Suppose $$(X_n)_{n\in {\mathbb {N}}_0}$$ is an irreducible and aperiodic Markov chain on a finite state space S. Then, there exists a unique limiting distribution $$\pi$$ on S, called the stationary distribution, as well as constants $$\alpha \in (0,1)$$ and $$C>0$$ such that
\begin{aligned} ||P^n(x,.)-\pi ||_{\mathrm {TV}}\le C\,\alpha ^n, \end{aligned}
for all $$x\in S,\ n>0$$.
If the distribution of a Markov chain at time n converges to the same distribution $$\pi$$ as n tends to infinity, irrespective of its starting distribution, a standard way to measure the speed of convergence is the variation distance
\begin{aligned} d(n):=\sup _{x\in S}\,||P^n(x,.)-\pi ||_{\mathrm {TV}}. \end{aligned}
Sometimes it is more convenient, however, to consider the related function
\begin{aligned} {\overline{d}}(n):=\sup _{x,y\in S}\,||P^n(x,.)-P^n(y,.)||_{\mathrm {TV}}. \end{aligned}
Both these functions, d and $${\overline{d}}$$, are non-increasing in n and $${\overline{d}}$$ is in addition submultiplicative, i.e., $${\overline{d}}(m+n)\le {\overline{d}}(m)\cdot {\overline{d}}(n)$$. Submultiplicativity need not hold for d, but can be verified for $$2\,d$$ instead.
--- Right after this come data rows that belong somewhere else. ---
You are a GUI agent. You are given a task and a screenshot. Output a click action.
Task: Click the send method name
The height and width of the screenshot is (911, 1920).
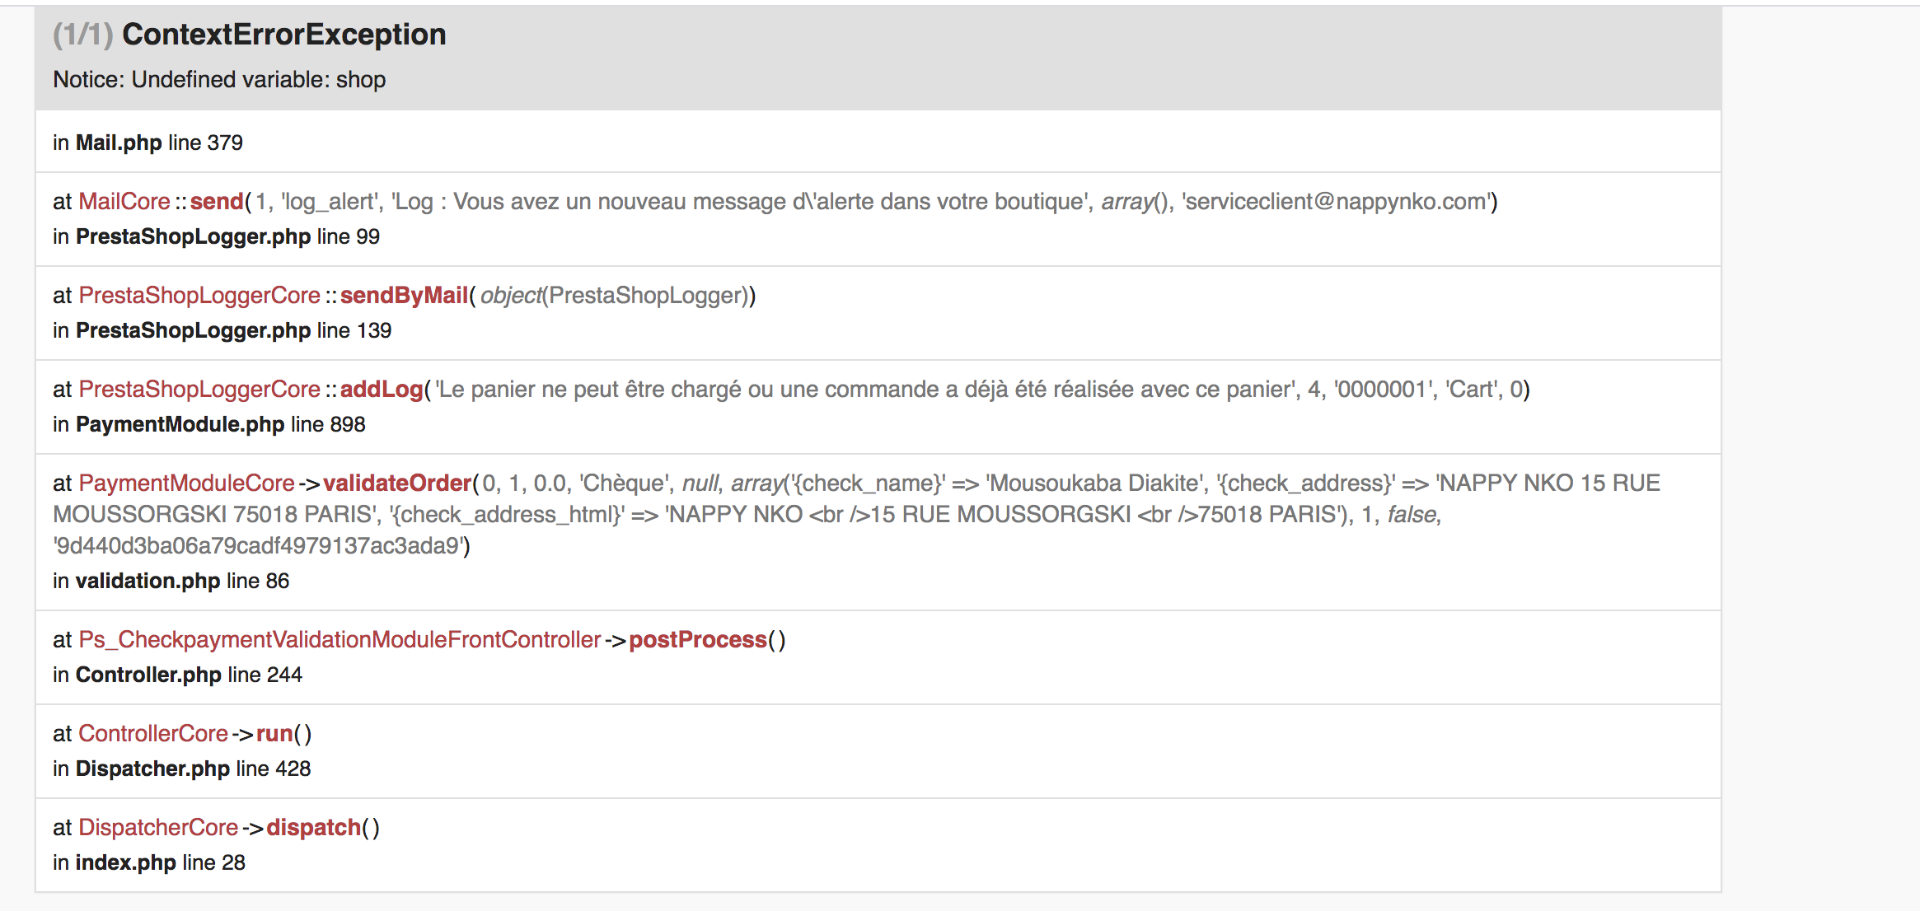(216, 202)
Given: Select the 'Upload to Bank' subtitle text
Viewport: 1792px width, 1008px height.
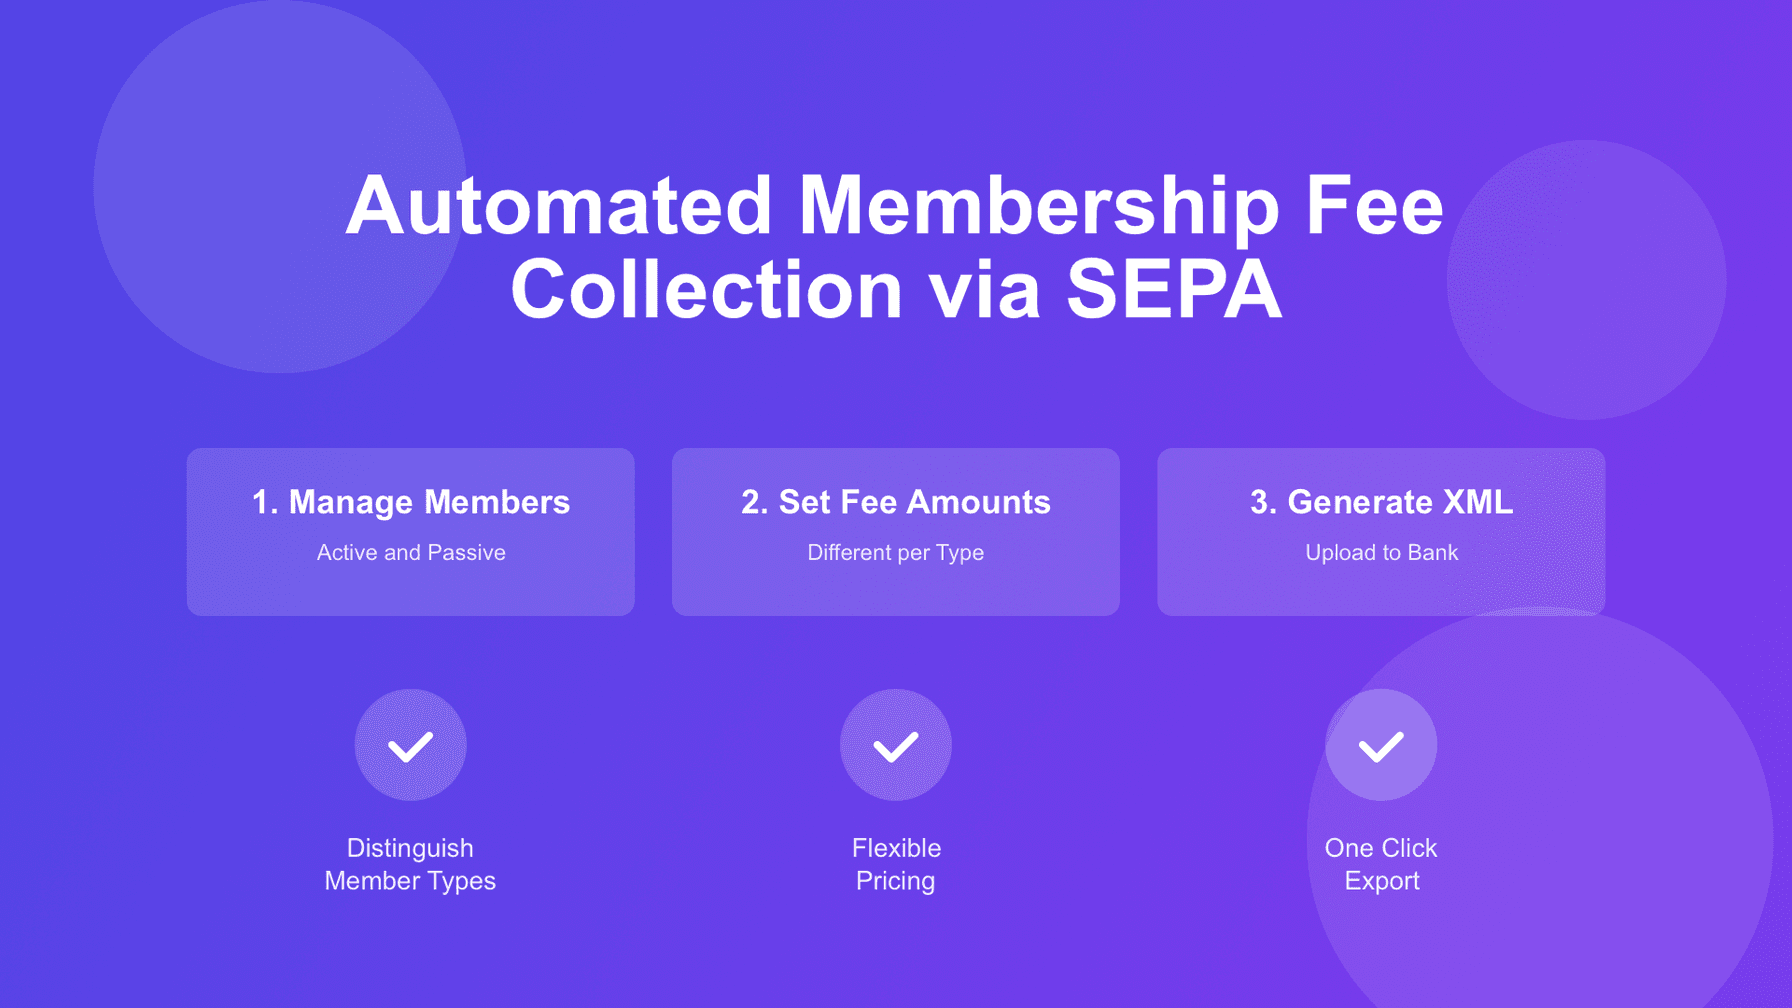Looking at the screenshot, I should (x=1381, y=553).
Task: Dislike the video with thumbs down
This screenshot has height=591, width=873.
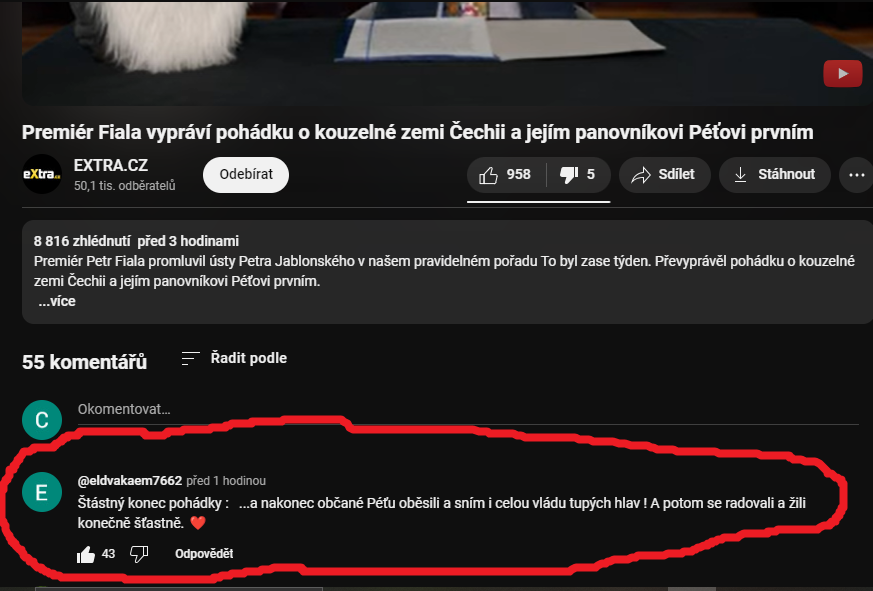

Furthermore, it holds that $$d(n)\le {\overline{d}}(n)\le 2\,d(n)$$. For proofs of the elementary facts just stated, we refer to Lemma 2.20 in . Note that there S is assumed to be finite, but the arguments immediately transfer to countable S.

On the basis of the notion of distance d, the central concept of mixing time is defined, loosely speaking, as the time it takes until the effect of the starting distribution has begun to disappear substantially.

### Definition 2

Given a Markov chain, for which the distribution of $$X_n$$ converges to a fixed distribution $$\pi$$ (irrespective of the distribution of $$X_0$$), define its mixing time by
\begin{aligned} t_\mathrm {mix}:=\min \left\{ n\in {\mathbb {N}}_0;\ d(n)\le \tfrac{1}{4}\right\} . \end{aligned}

As already mentioned, the tool that often makes proofs about convergence of Markov chains both short and elegant is the coupling approach. Let us therefore properly define this standard concept and then highlight which additional properties a coupling can have.

### Definition 3

We define a coupling of two copies of a Markov chain on S to be a process $$((X_n,Y_n))_{n\in {\mathbb {N}}_0}$$ on $$S\times S$$, with the property that both $$(X_n)_{n\in {\mathbb {N}}_0}$$ and $$(Y_n)_{n\in {\mathbb {N}}_0}$$ are Markov chains on S with the same transition probabilities (but possibly different starting distributions).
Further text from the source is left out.